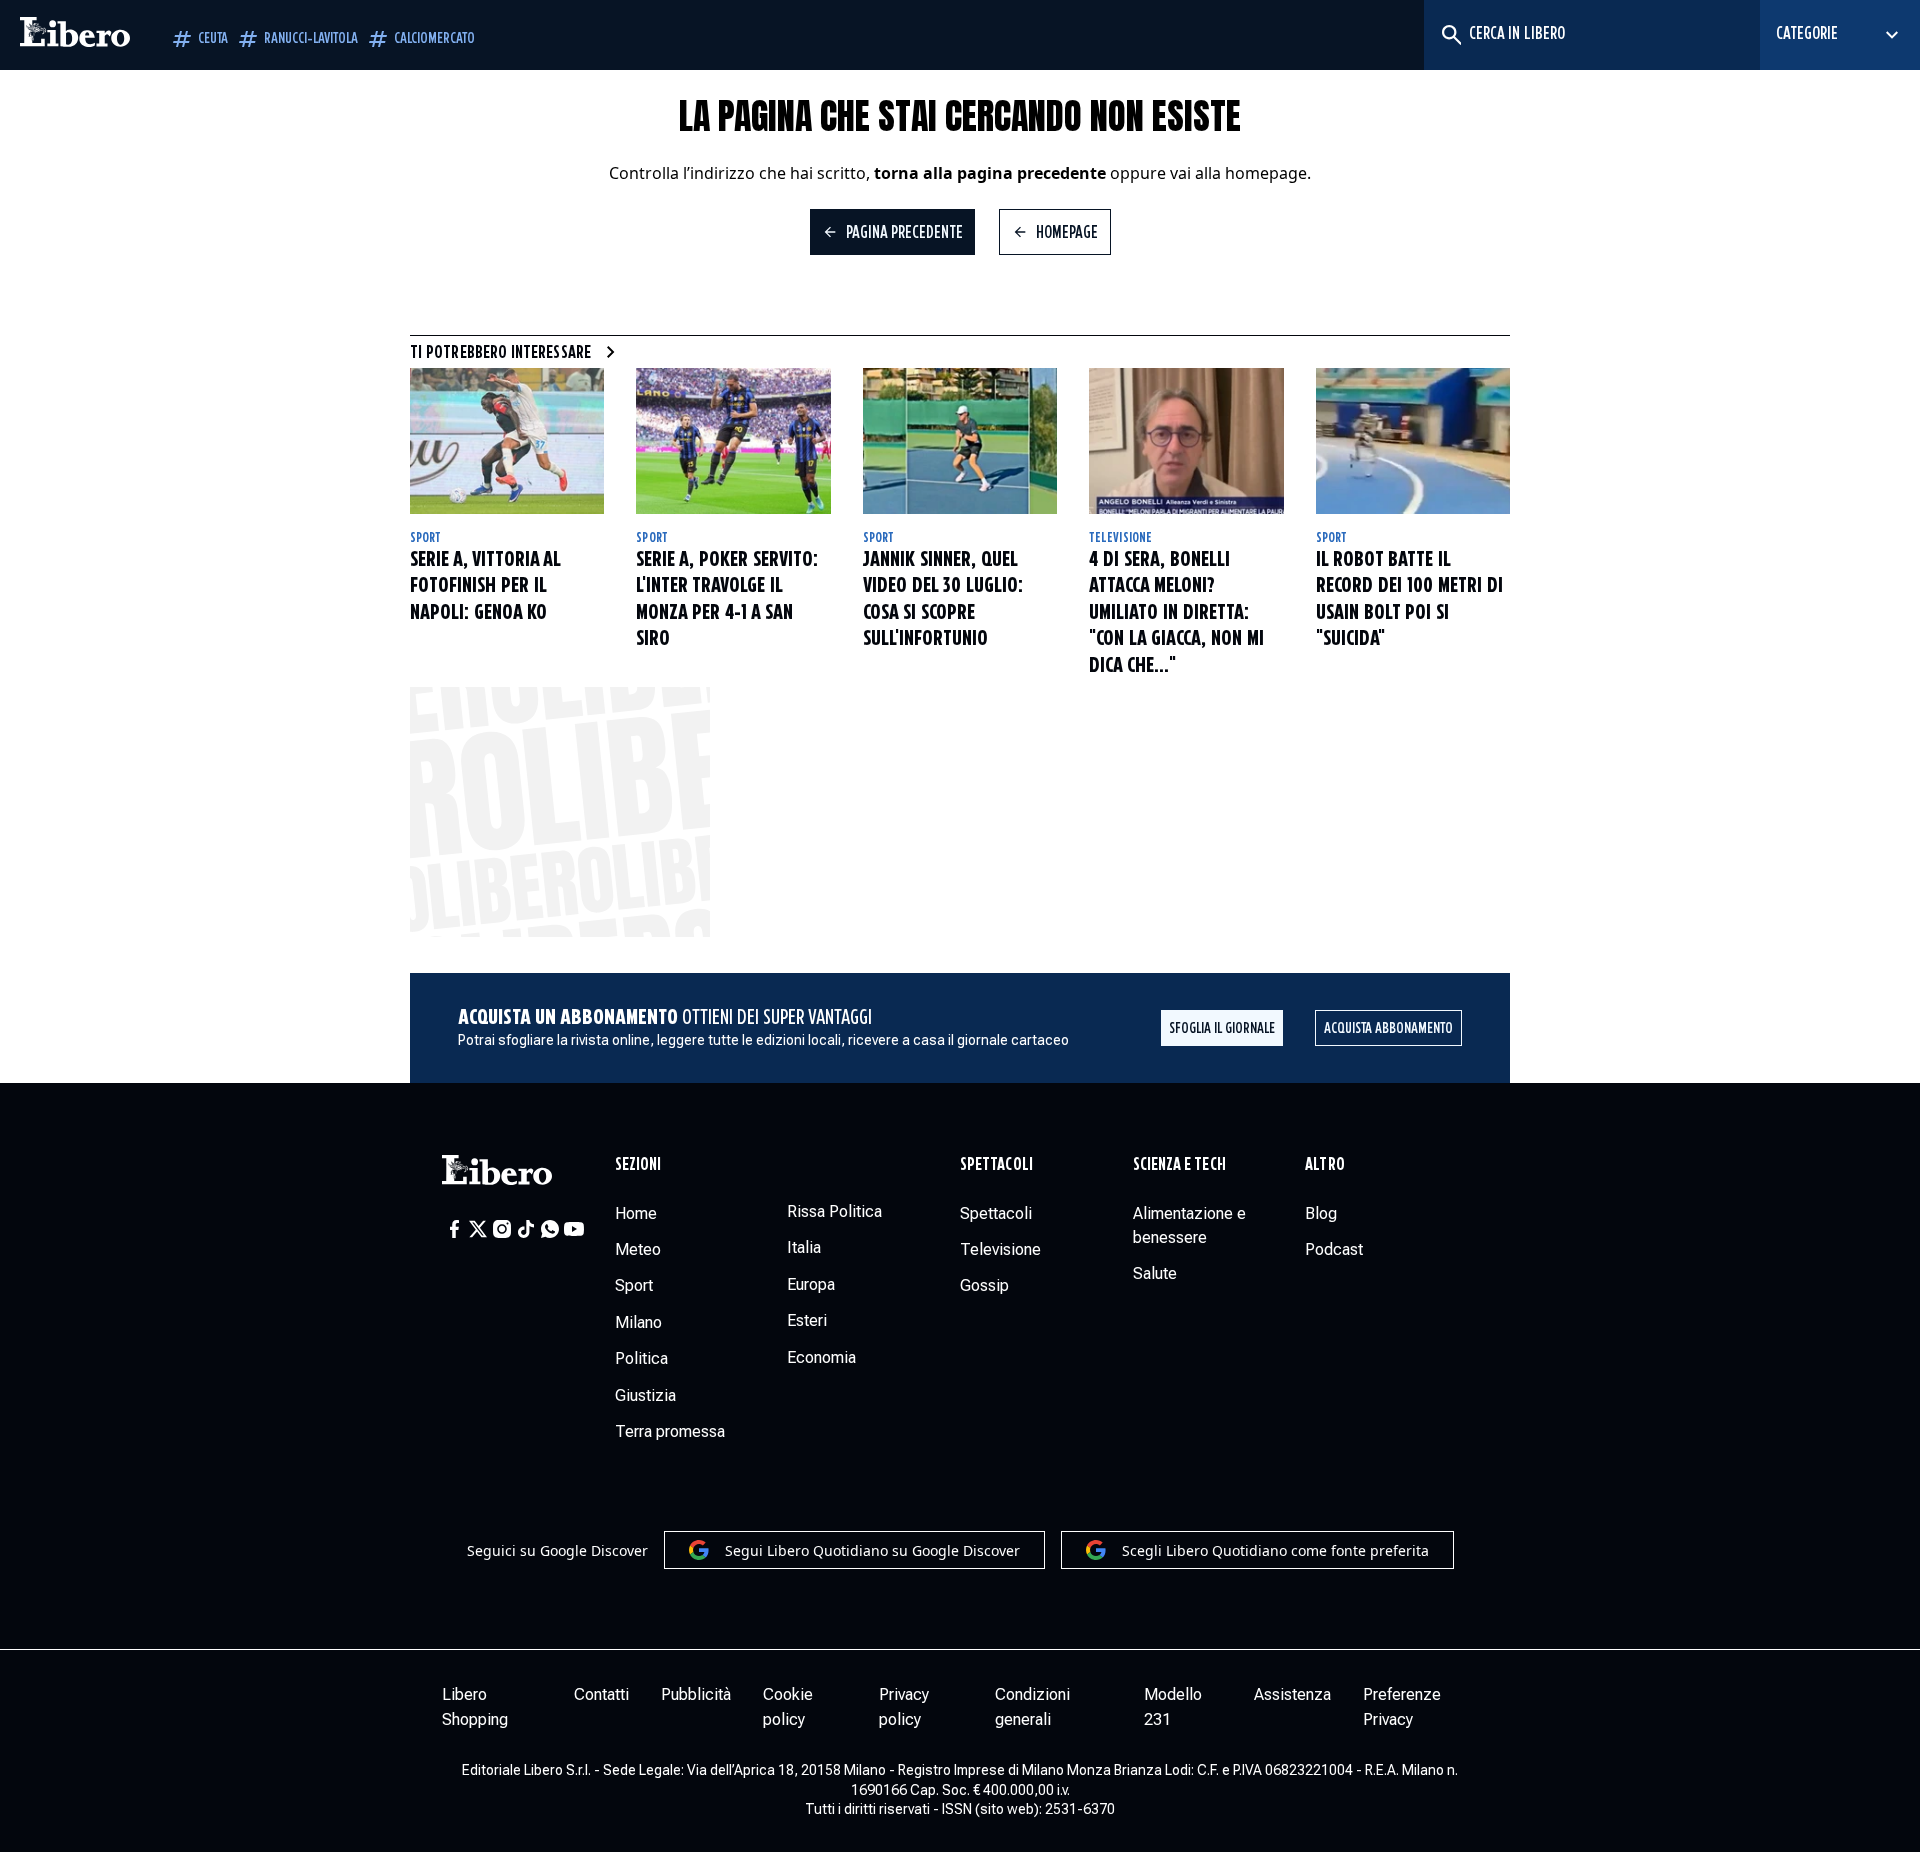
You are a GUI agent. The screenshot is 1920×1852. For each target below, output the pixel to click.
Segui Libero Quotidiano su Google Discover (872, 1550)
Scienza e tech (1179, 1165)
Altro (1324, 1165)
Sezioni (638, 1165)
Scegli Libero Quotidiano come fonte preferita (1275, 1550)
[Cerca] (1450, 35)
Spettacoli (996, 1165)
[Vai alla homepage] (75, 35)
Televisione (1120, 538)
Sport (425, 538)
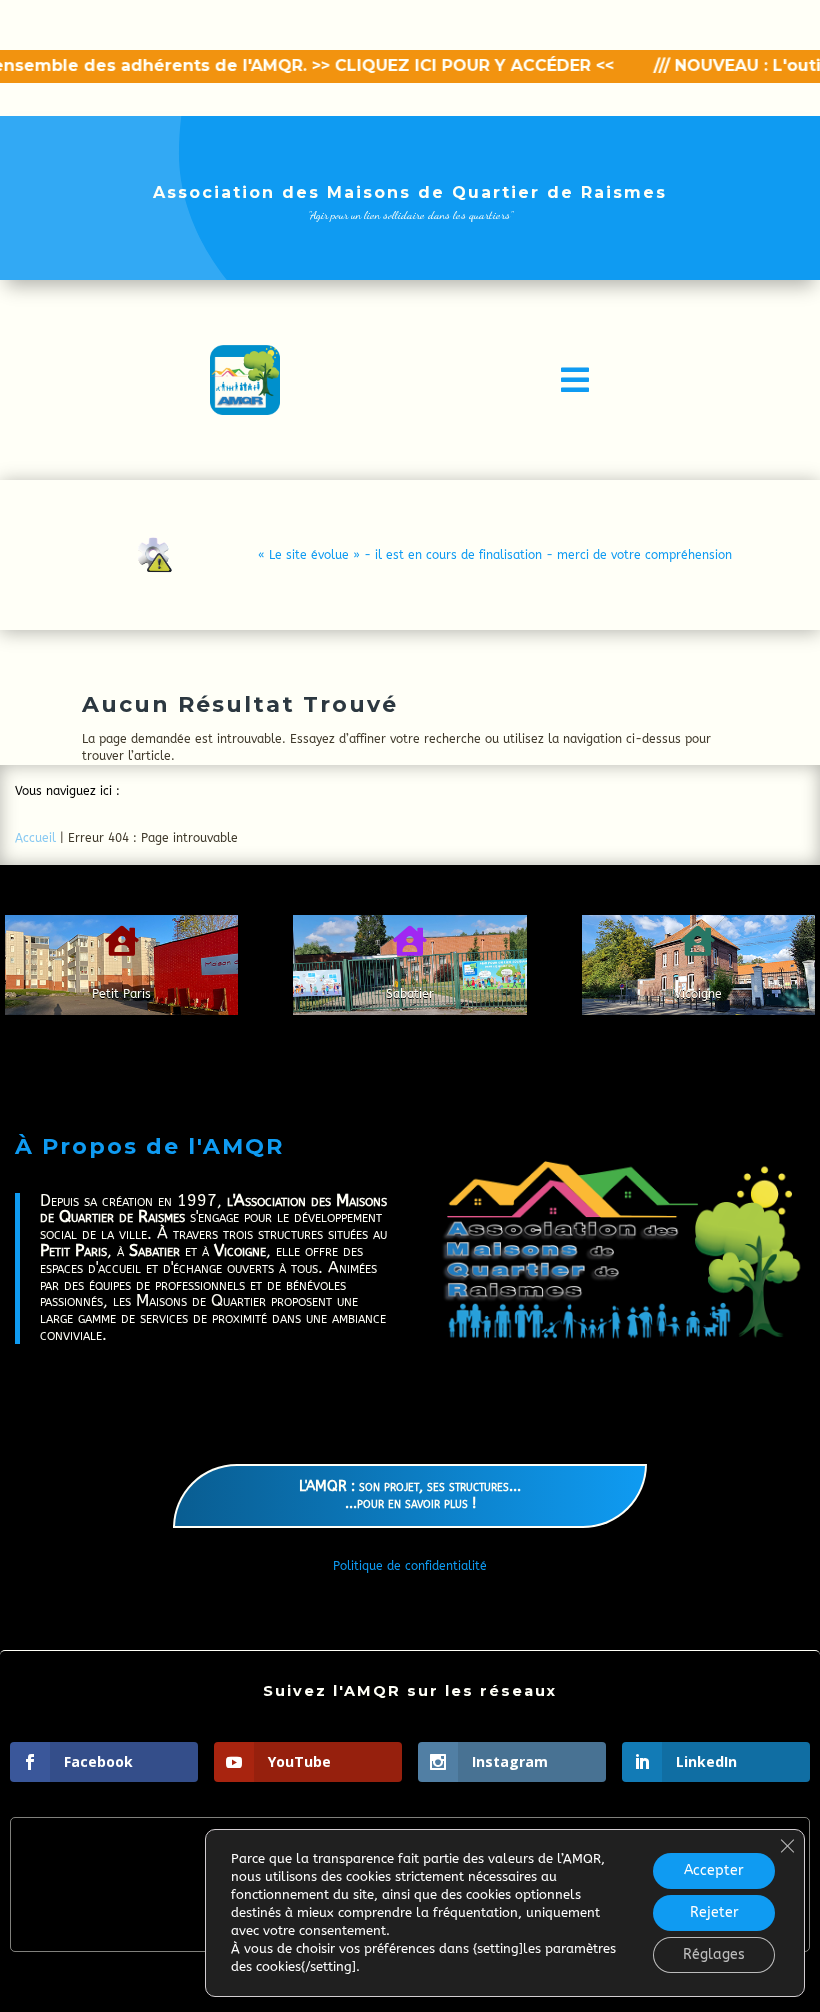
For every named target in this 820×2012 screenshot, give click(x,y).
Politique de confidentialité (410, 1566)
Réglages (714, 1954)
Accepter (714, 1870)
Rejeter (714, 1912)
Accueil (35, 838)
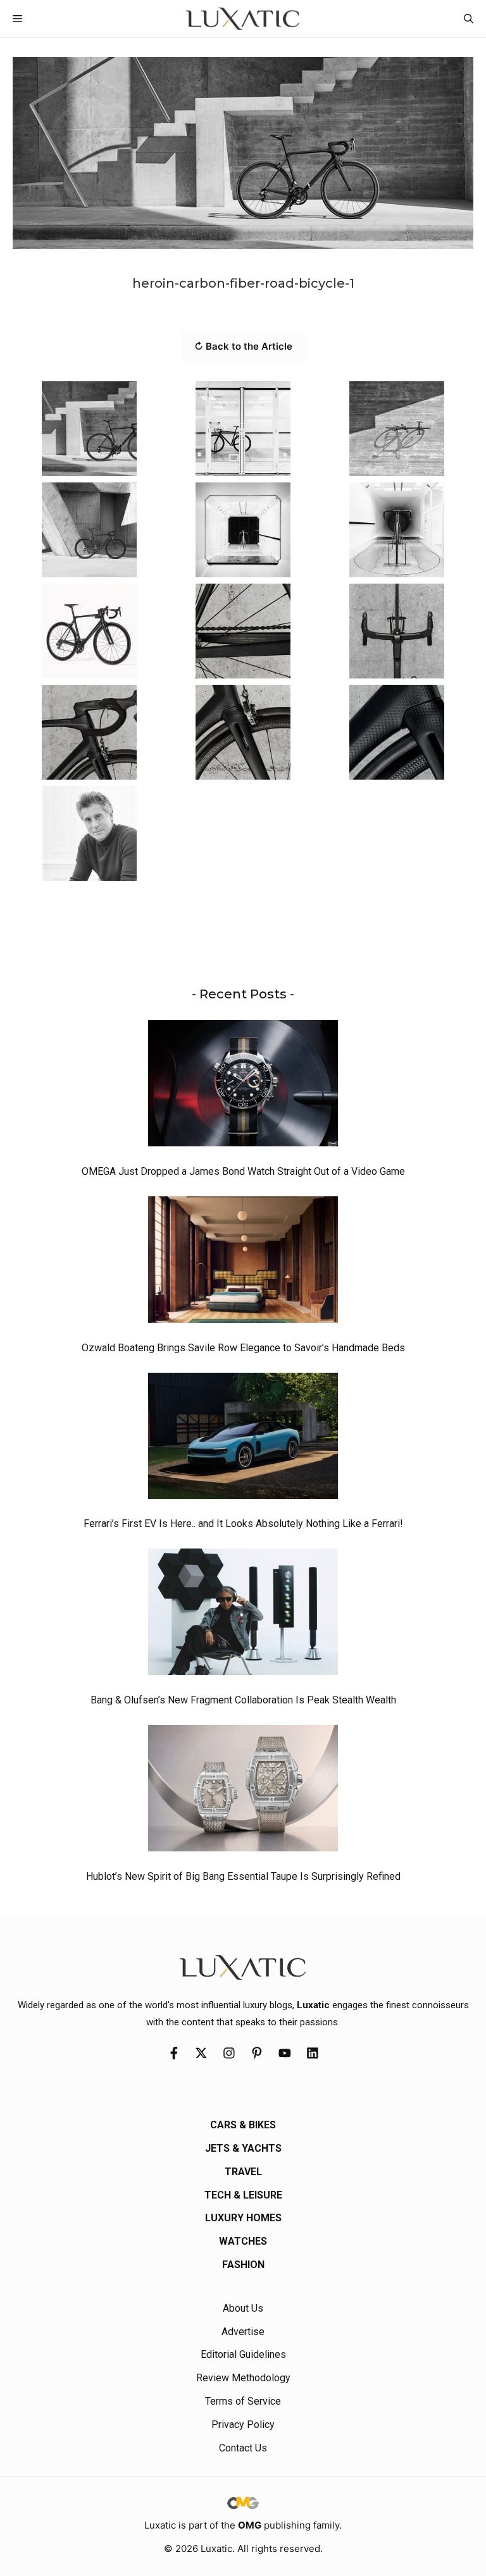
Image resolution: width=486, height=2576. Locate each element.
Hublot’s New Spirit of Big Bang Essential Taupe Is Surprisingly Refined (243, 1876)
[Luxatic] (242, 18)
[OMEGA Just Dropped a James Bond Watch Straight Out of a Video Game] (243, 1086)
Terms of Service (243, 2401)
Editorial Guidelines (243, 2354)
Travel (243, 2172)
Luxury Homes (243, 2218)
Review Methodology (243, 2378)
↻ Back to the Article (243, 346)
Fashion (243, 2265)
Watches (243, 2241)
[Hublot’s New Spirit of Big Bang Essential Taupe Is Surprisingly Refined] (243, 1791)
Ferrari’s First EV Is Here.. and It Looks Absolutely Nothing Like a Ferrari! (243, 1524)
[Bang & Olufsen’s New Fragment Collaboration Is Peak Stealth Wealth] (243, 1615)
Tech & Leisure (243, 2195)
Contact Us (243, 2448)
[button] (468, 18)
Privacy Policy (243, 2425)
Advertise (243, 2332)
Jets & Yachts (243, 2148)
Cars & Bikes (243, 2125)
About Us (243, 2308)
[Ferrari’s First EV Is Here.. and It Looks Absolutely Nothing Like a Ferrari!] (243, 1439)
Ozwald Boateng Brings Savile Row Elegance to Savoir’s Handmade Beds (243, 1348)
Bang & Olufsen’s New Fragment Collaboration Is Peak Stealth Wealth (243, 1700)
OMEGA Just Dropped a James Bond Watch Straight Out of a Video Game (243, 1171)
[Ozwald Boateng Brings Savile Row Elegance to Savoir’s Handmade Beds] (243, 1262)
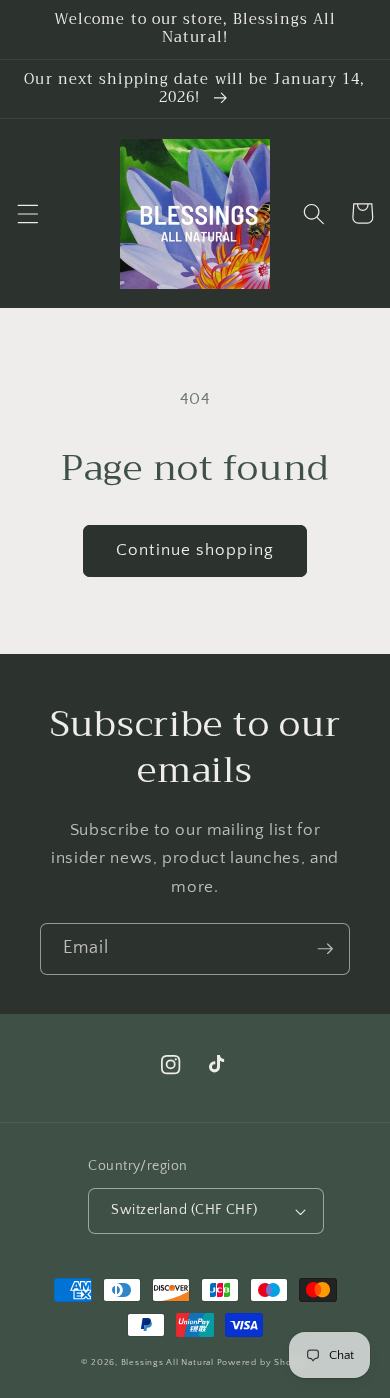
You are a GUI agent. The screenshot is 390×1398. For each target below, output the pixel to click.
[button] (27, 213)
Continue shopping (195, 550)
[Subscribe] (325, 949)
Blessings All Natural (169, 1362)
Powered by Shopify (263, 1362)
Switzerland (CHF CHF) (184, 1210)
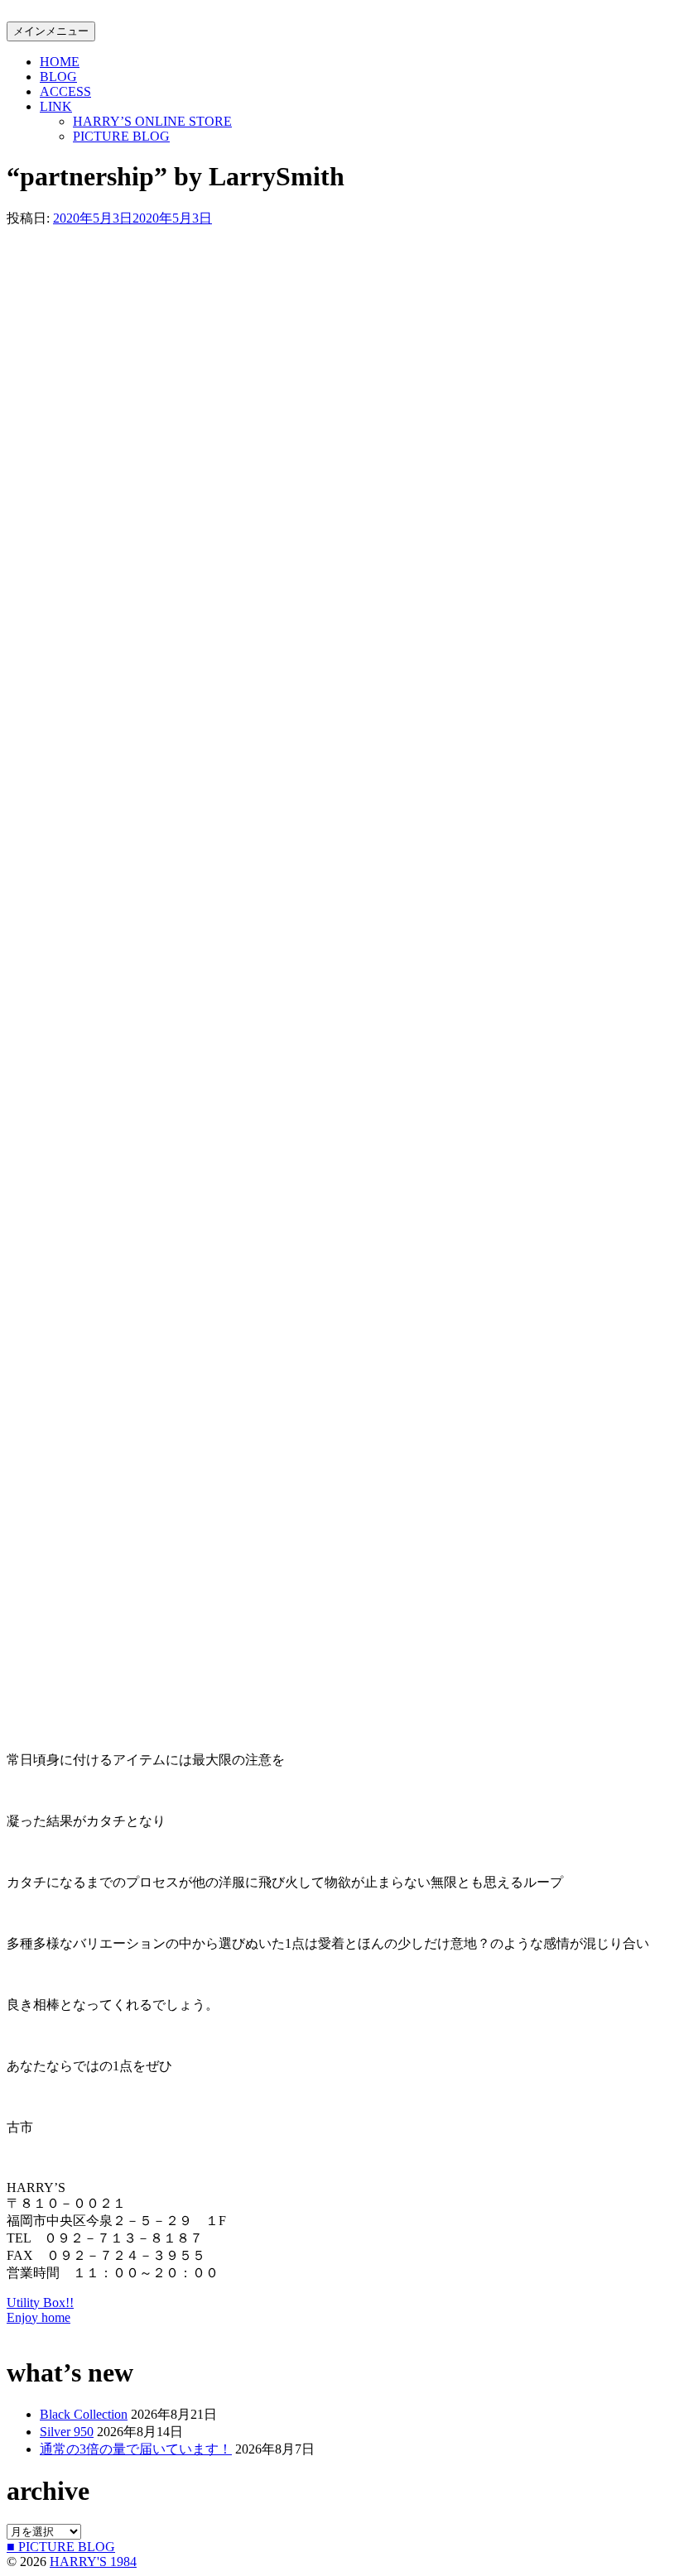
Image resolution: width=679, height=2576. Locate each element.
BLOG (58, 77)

WHAT THE TASK REQUIRES:
The expected response is every entry above, repeated exactly, pictures removed.

WRITTEN ANSWER:
You are a GUI agent. The screenshot is 1920×1852. For each target below, output the pixel to click.
Segui Libero Quotidiano su Google Discover (872, 1550)
Scienza e tech (1179, 1165)
Altro (1324, 1165)
Sezioni (638, 1165)
Scegli Libero Quotidiano come fonte preferita (1275, 1550)
[Cerca] (1450, 35)
Spettacoli (996, 1165)
[Vai alla homepage] (75, 35)
Televisione (1120, 538)
Sport (425, 538)
For every named target in this 820×2012 screenshot, give click(x,y).
Politique de confidentialité (410, 1566)
Réglages (714, 1954)
Accepter (714, 1870)
Rejeter (714, 1912)
Accueil (35, 838)
Image resolution: width=486, height=2576. Locate each element.
Hublot’s New Spirit of Big Bang Essential Taupe Is Surprisingly Refined (243, 1876)
[Luxatic] (242, 18)
[OMEGA Just Dropped a James Bond Watch Straight Out of a Video Game] (243, 1086)
Terms of Service (243, 2401)
Editorial Guidelines (243, 2354)
Travel (243, 2172)
Luxury Homes (243, 2218)
Review Methodology (243, 2378)
↻ Back to the Article (243, 346)
Fashion (243, 2265)
Watches (243, 2241)
[Hublot’s New Spirit of Big Bang Essential Taupe Is Surprisingly Refined] (243, 1791)
Ferrari’s First EV Is Here.. and It Looks Absolutely Nothing Like a Ferrari! (243, 1524)
[Bang & Olufsen’s New Fragment Collaboration Is Peak Stealth Wealth] (243, 1615)
Tech & Leisure (243, 2195)
Contact Us (243, 2448)
[button] (468, 18)
Privacy Policy (243, 2425)
Advertise (243, 2332)
Jets & Yachts (243, 2148)
Cars & Bikes (243, 2125)
About Us (243, 2308)
[Ferrari’s First EV Is Here.. and It Looks Absolutely Nothing Like a Ferrari!] (243, 1439)
Ozwald Boateng Brings Savile Row Elegance to Savoir’s Handmade Beds (243, 1348)
Bang & Olufsen’s New Fragment Collaboration Is Peak Stealth Wealth (243, 1700)
OMEGA Just Dropped a James Bond Watch Straight Out of a Video Game (243, 1171)
[Ozwald Boateng Brings Savile Row Elegance to Savoir’s Handmade Beds] (243, 1262)
You are a GUI agent. The screenshot is 390×1398. For each target below, output the pixel to click.
[button] (27, 213)
Continue shopping (195, 550)
[Subscribe] (325, 949)
Blessings All Natural (169, 1362)
Powered by Shopify (263, 1362)
Switzerland (CHF CHF) (184, 1210)
Image resolution: width=679, height=2576. Locate each element.
BLOG (58, 77)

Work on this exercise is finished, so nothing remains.